### PROBLEM DESCRIPTION
Each line from the one containing "Task: Click the 'gelesen" to the end of the entries below is to be set down exactly; the pictures are not.

────

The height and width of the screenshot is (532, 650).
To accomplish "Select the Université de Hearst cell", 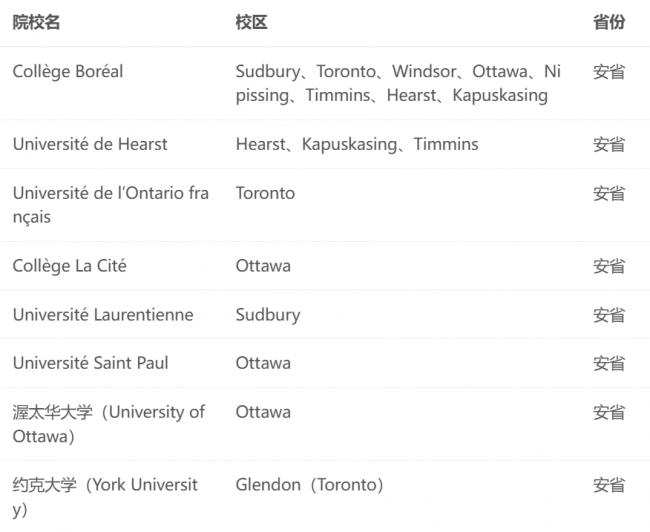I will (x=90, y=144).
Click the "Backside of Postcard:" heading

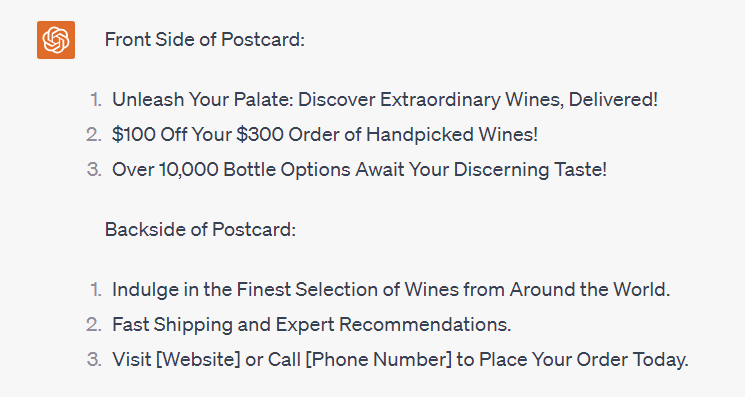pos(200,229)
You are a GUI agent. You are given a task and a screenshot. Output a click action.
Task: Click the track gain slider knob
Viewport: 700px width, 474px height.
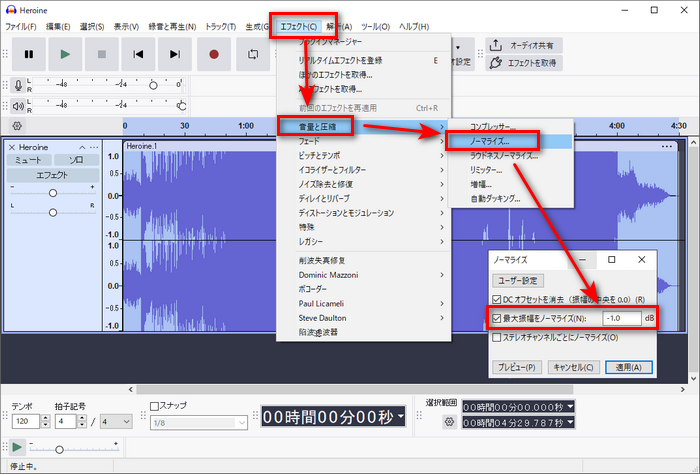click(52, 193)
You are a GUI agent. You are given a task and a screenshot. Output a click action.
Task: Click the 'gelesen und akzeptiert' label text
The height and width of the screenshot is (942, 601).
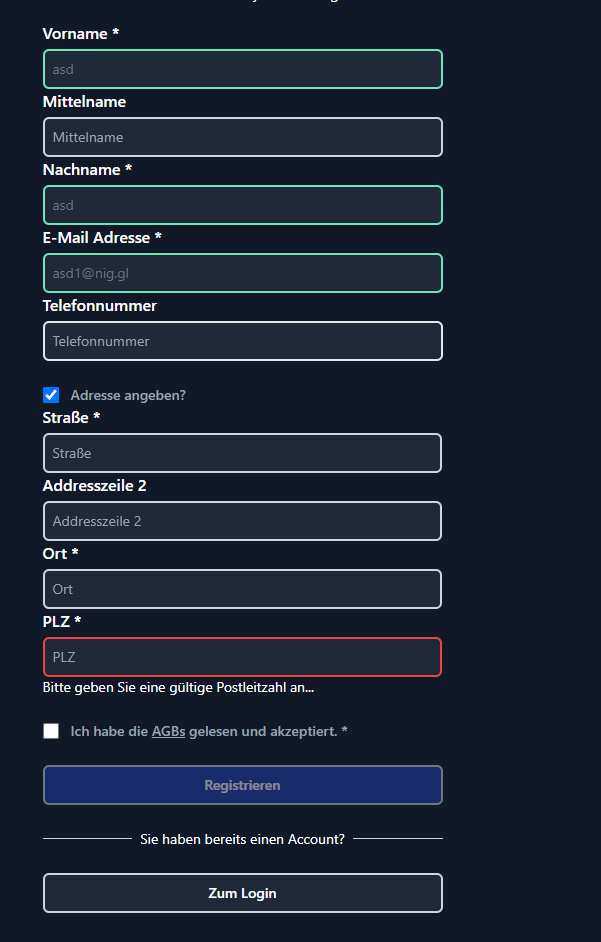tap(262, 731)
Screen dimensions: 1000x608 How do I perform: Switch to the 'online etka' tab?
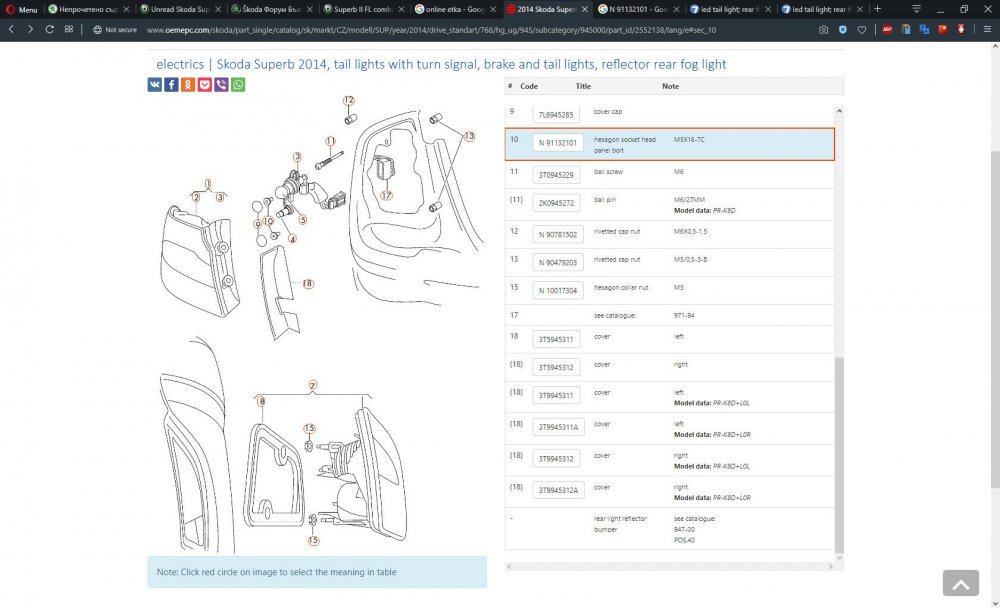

────

### PROBLEM SOLUTION
Task: Click the 'gelesen und akzeptiert' label text
The height and width of the screenshot is (942, 601).
tap(262, 731)
Screen dimensions: 1000x608 How do I perform: Switch to the 'online etka' tab?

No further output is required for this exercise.